* [WORK TASK]: Would you restate the entries below exactly, keeping every line?

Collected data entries
◇ ◇ ◇

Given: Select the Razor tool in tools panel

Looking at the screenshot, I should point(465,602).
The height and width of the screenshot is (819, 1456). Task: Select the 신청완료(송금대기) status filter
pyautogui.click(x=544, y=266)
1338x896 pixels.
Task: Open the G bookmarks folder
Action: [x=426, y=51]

◇ ◇ ◇

* [ANSWER FOR THIS EXERCISE]:
Given: Select the Razor tool in tools panel

Looking at the screenshot, I should point(465,602).
The height and width of the screenshot is (819, 1456). Task: Select the 신청완료(송금대기) status filter
pyautogui.click(x=544, y=266)
1338x896 pixels.
Task: Open the G bookmarks folder
Action: [x=426, y=51]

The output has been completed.